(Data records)
++++++++++
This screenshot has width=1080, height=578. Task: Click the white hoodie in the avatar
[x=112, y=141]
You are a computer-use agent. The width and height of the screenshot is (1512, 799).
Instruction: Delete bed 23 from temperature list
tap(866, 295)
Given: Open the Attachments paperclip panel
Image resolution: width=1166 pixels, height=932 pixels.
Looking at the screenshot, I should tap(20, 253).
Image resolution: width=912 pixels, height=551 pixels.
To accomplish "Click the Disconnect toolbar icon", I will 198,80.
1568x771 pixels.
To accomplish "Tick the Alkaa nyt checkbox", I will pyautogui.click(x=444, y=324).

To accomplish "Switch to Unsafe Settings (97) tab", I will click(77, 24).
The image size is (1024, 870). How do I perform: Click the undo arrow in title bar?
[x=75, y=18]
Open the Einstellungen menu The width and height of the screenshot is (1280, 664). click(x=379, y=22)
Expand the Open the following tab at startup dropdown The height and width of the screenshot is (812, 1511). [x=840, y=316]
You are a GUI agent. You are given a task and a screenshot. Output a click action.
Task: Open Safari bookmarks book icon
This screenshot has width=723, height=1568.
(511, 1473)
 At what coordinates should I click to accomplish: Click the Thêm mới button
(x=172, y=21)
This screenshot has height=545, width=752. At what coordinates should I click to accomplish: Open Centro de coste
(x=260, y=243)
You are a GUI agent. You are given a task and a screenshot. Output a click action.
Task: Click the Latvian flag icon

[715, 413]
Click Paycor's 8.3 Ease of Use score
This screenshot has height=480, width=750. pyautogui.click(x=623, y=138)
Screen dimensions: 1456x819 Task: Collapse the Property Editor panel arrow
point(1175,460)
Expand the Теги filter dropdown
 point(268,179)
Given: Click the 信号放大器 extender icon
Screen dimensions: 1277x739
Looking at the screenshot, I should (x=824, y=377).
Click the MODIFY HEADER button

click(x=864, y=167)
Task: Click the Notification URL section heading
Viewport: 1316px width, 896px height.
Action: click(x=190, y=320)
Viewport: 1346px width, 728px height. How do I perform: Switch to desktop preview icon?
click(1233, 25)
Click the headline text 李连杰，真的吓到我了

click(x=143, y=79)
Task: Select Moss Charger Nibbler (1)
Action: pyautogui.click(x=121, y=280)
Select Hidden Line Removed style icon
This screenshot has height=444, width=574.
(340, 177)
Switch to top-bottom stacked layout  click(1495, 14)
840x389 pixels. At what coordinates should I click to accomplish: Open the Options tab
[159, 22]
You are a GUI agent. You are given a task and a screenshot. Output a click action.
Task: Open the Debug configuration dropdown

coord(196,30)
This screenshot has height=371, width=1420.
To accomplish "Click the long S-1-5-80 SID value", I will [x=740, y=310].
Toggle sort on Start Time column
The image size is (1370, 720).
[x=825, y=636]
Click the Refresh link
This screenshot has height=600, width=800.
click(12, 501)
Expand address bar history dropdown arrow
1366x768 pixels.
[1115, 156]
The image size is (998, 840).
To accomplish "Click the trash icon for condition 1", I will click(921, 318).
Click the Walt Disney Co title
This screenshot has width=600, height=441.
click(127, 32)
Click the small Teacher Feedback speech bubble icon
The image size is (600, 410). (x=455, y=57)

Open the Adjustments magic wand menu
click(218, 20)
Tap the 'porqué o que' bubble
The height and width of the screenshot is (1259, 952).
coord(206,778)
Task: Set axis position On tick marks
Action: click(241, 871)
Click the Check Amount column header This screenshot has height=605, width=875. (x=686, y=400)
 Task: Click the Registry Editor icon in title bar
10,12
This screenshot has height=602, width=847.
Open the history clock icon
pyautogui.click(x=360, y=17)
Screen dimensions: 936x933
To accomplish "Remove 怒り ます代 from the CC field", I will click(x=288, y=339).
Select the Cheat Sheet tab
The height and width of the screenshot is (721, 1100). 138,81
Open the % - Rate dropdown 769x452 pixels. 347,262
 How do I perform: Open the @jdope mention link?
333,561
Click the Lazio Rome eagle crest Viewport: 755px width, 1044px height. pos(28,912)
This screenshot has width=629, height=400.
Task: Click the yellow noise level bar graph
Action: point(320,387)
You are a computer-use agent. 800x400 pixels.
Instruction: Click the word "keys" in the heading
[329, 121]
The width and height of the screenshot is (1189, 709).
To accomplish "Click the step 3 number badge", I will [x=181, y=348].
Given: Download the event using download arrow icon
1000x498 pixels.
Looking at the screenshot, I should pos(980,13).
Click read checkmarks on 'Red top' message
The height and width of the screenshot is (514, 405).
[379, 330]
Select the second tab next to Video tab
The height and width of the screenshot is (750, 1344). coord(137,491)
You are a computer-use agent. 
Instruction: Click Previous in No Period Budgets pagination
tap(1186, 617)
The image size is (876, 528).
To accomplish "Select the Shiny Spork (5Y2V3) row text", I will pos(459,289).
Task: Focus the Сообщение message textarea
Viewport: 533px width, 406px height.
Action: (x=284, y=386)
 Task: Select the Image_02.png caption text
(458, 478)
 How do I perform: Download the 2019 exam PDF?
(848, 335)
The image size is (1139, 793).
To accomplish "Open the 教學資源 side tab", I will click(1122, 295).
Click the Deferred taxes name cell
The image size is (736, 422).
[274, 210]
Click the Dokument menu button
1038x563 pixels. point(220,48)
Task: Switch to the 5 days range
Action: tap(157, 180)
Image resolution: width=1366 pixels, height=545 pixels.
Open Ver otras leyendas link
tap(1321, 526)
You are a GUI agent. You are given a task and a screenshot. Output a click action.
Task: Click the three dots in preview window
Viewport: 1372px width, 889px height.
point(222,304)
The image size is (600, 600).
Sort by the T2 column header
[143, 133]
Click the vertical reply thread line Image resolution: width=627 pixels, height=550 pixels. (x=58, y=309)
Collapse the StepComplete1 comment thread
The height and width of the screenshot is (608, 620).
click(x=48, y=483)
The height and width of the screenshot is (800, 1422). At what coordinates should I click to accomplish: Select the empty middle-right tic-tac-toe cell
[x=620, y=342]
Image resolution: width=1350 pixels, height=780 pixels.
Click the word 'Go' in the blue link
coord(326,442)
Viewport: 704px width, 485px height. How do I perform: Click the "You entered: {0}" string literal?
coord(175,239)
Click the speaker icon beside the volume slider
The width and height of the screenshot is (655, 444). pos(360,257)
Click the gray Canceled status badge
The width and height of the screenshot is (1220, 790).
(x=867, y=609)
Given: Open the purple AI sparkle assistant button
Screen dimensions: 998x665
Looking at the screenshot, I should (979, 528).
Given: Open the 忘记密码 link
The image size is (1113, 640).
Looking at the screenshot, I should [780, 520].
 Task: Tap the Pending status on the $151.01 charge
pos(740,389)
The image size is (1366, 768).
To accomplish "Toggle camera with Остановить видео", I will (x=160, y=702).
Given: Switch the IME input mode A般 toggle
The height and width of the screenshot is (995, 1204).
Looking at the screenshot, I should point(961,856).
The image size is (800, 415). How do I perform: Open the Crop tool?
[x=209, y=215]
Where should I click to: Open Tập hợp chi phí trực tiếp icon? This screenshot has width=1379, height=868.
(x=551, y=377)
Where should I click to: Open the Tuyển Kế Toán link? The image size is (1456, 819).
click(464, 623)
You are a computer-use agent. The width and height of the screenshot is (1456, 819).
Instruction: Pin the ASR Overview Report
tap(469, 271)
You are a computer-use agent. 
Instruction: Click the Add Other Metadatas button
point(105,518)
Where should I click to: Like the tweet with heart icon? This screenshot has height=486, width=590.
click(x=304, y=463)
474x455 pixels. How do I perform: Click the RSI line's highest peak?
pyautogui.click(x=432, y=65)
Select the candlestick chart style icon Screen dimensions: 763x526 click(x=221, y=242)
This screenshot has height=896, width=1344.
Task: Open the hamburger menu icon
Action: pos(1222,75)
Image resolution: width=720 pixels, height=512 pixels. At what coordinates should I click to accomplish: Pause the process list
++++++++++
PROBLEM DESCRIPTION. Every line above in which the word "message" is present must be copied into the answer.

ANSWER BELOW.
Click read checkmarks on 'Red top' message
Task: Focus the Сообщение message textarea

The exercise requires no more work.